Category Archives: Fedora

Fedora – Security Updates

knot-2.4.1-1.fc25 knot-resolver-1.2.3-1.fc25

Knot Resolver 1.2.3 (2017-02-23)
================================

Bugfixes
——–
– Disable storing GLUE records into the cache even in the
(non-default) QUERY_PERMISSIVE mode
– iterate: skip answer RRs that don’t match the query
– layer/iterate: some additional processing for referrals
– lib/resolve: zonecut fetching error was fixed

Knot Resolver 1.2.2 (2017-02-10)
================================

Bugfixes:
———
– Fix -k argument processing to avoid out-of-bounds memory accesses
– lib/resolve: fix zonecut fetching for explicit DS queries
– hints: more NULL checks
– Fix TA bootstrapping for multiple TAs in the IANA XML file

Testing:
——–
– Update tests to run tests with and without QNAME minimization

Knot Resolver 1.2.1 (2017-02-01)
====================================

Security:
———
– Under certain conditions, a cached negative answer from a CD query
would be reused to construct response for non-CD queries, resulting
in Insecure status instead of Bogus.
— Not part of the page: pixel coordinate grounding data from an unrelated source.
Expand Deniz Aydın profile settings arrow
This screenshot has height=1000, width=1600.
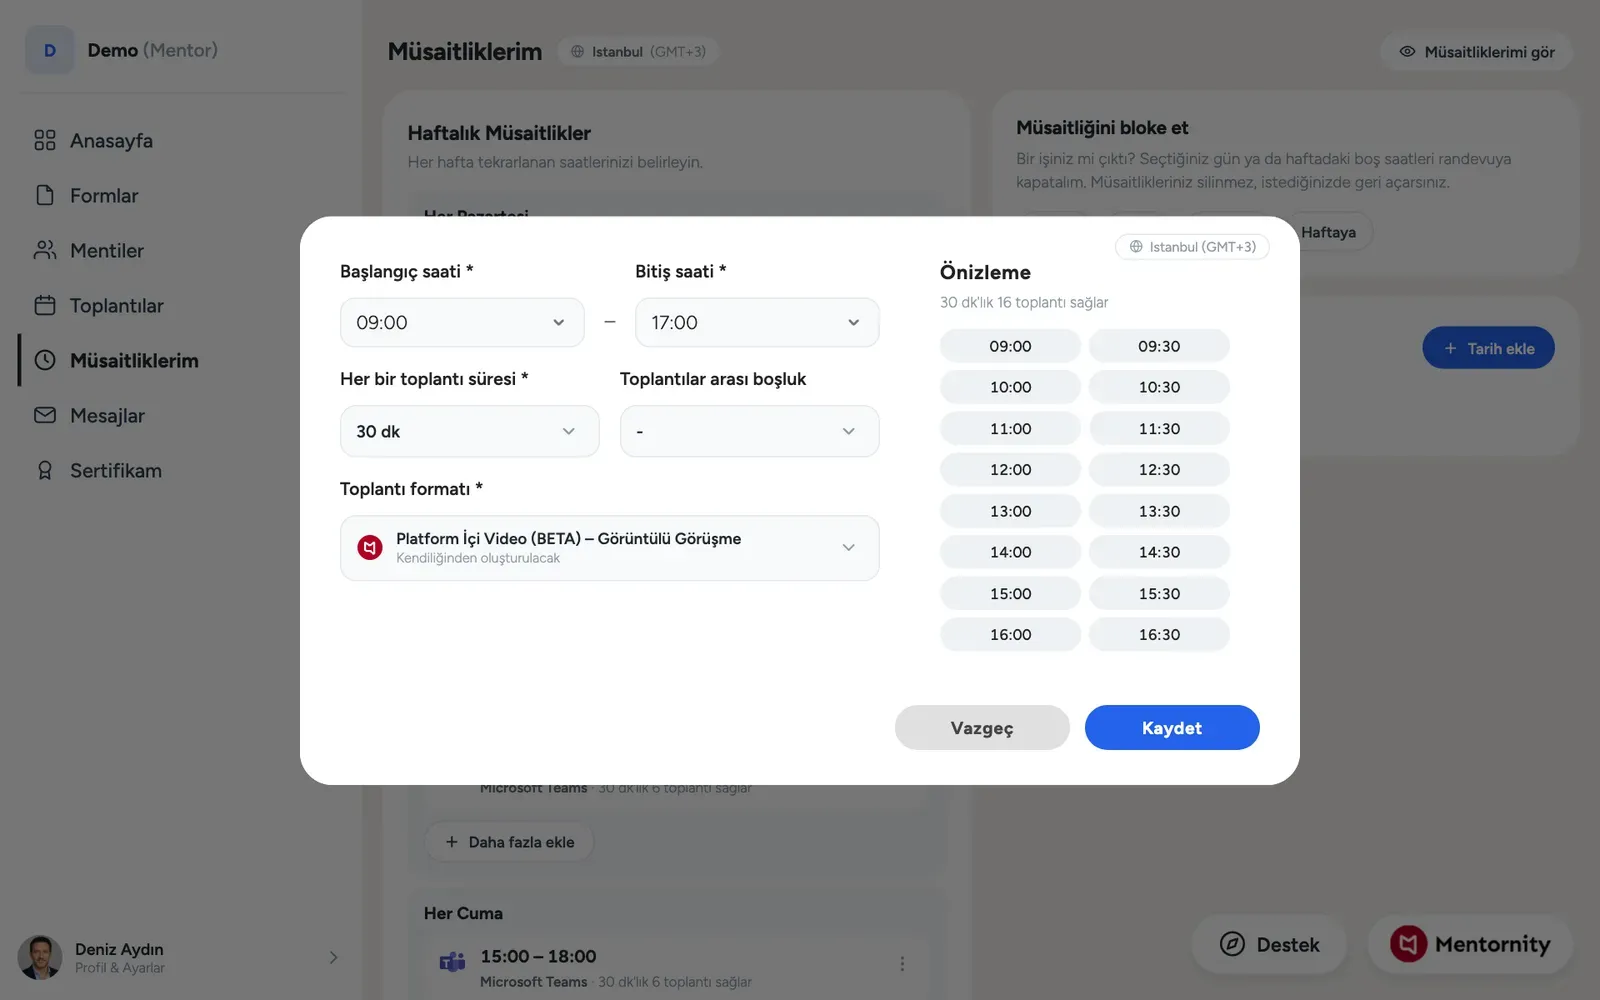(x=333, y=957)
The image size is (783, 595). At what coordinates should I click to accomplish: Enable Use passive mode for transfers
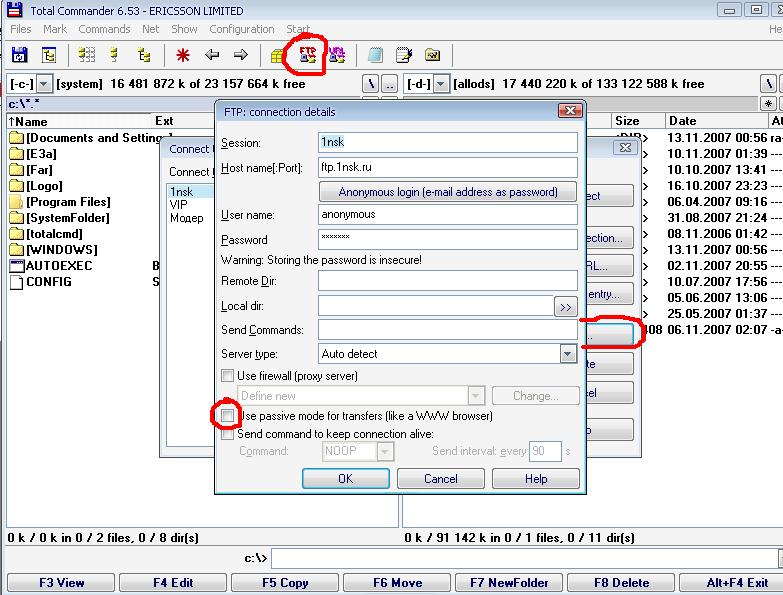point(228,415)
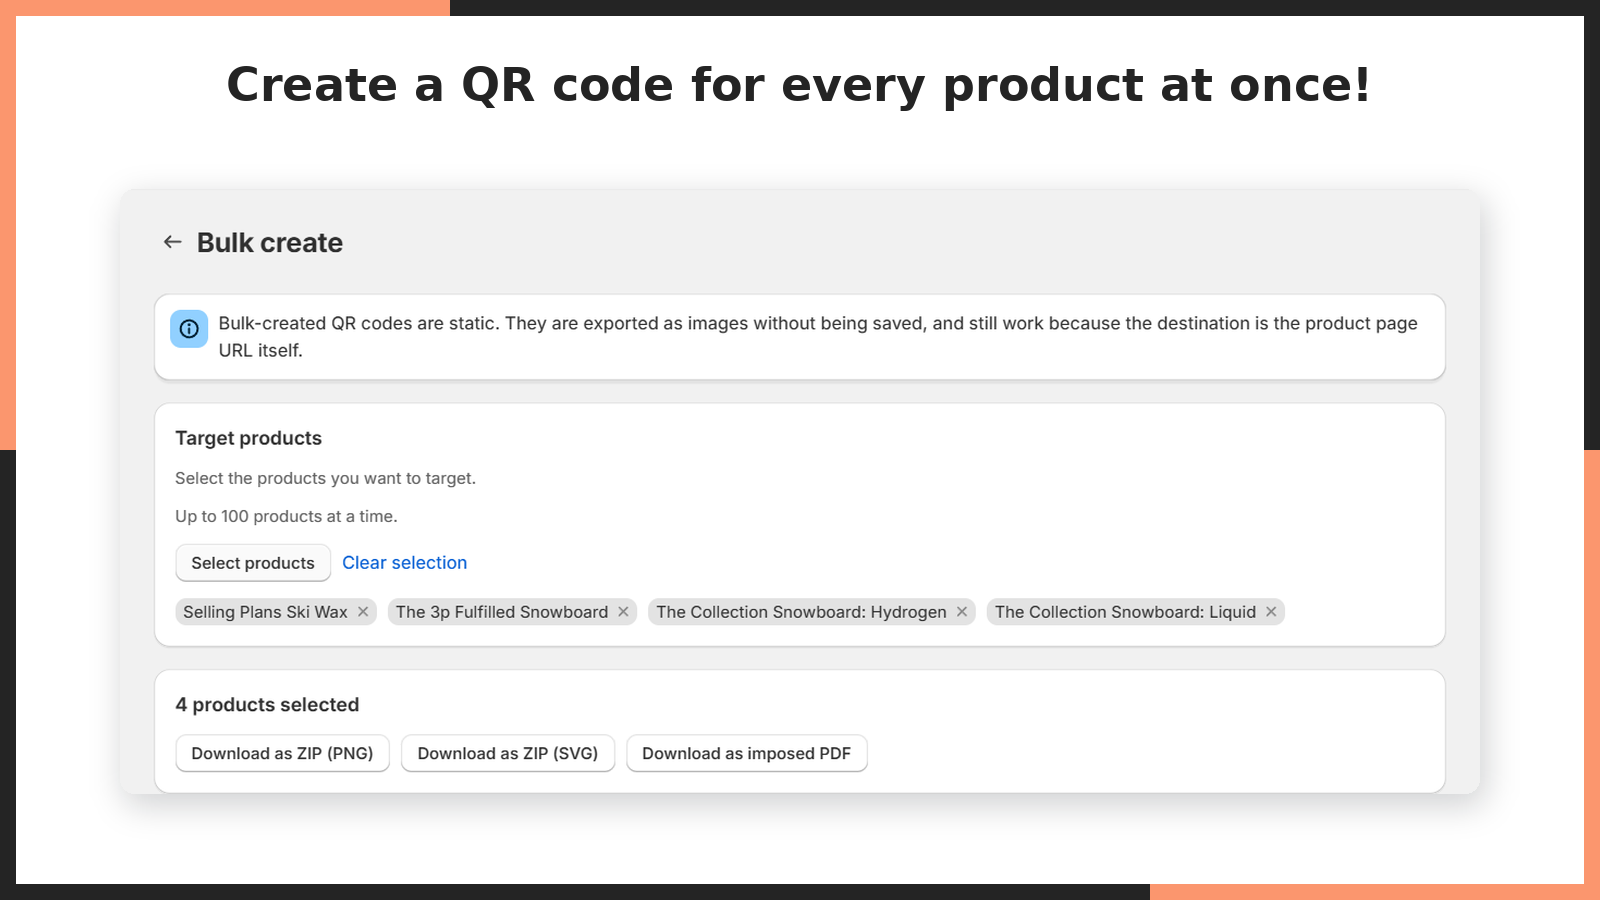Remove the Selling Plans Ski Wax tag
This screenshot has height=900, width=1600.
[x=363, y=612]
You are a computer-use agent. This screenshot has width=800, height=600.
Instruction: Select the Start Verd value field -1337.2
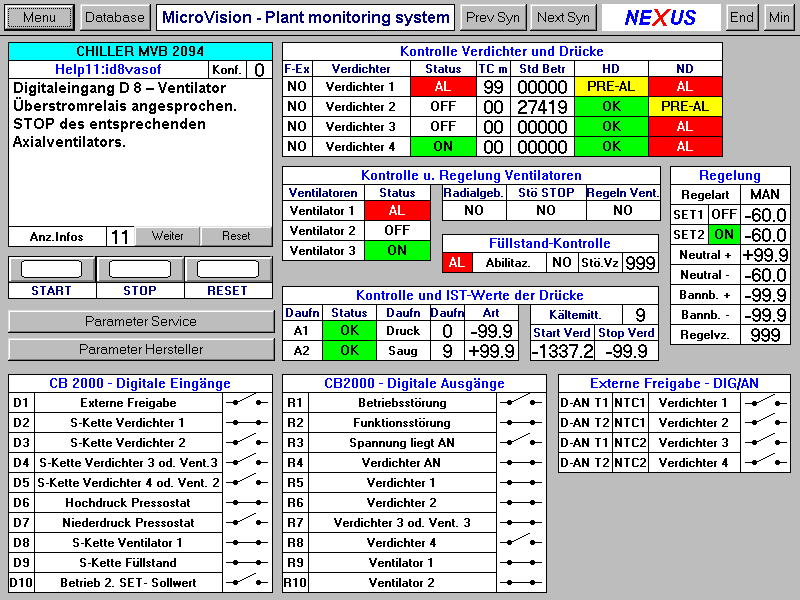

Only 1.2.0 release was affected.

Documentation
————-
– Update the typo in the documentation: The query trace policy is
named policy.QTRACE (and not policy.TRACE)

Bugfixes:
———
– lua: make the map command check its arguments

Knot DNS 2.4.1 (2017-02-10)
===========================

Bugfixes:
——–
– Transfer of a huge rrset goes into an infinite loop
– Huge response over TCP contains useless TC bit instead of SERVFAIL
– Failed to build utilities with disabled daemon
– Memory leaks during keys removal
– Rough TSIG packet reservation causes early truncation
– Minor out-of-bounds string termination write in rrset dump
– Server crash during stop if failed to open timers DB
– Poor minimum UDP-max-size configuration check
– Failed to receive one-record-per-message IXFR-style AXFR
– Kdig timeouts when receiving RCODE != NOERROR on subsequent transfer message

Improvements:
————-
– Speed-up of rdata addition into a huge rrset
– Introduce check of minumum timeout for next refresh
– Dnsproxy module can forward all queries without local resolving

—-

Latest upstream release. Includes bugfixes for DNSSEC key management.

—-

Latest upstream versions with bunch of impotant bugfixes.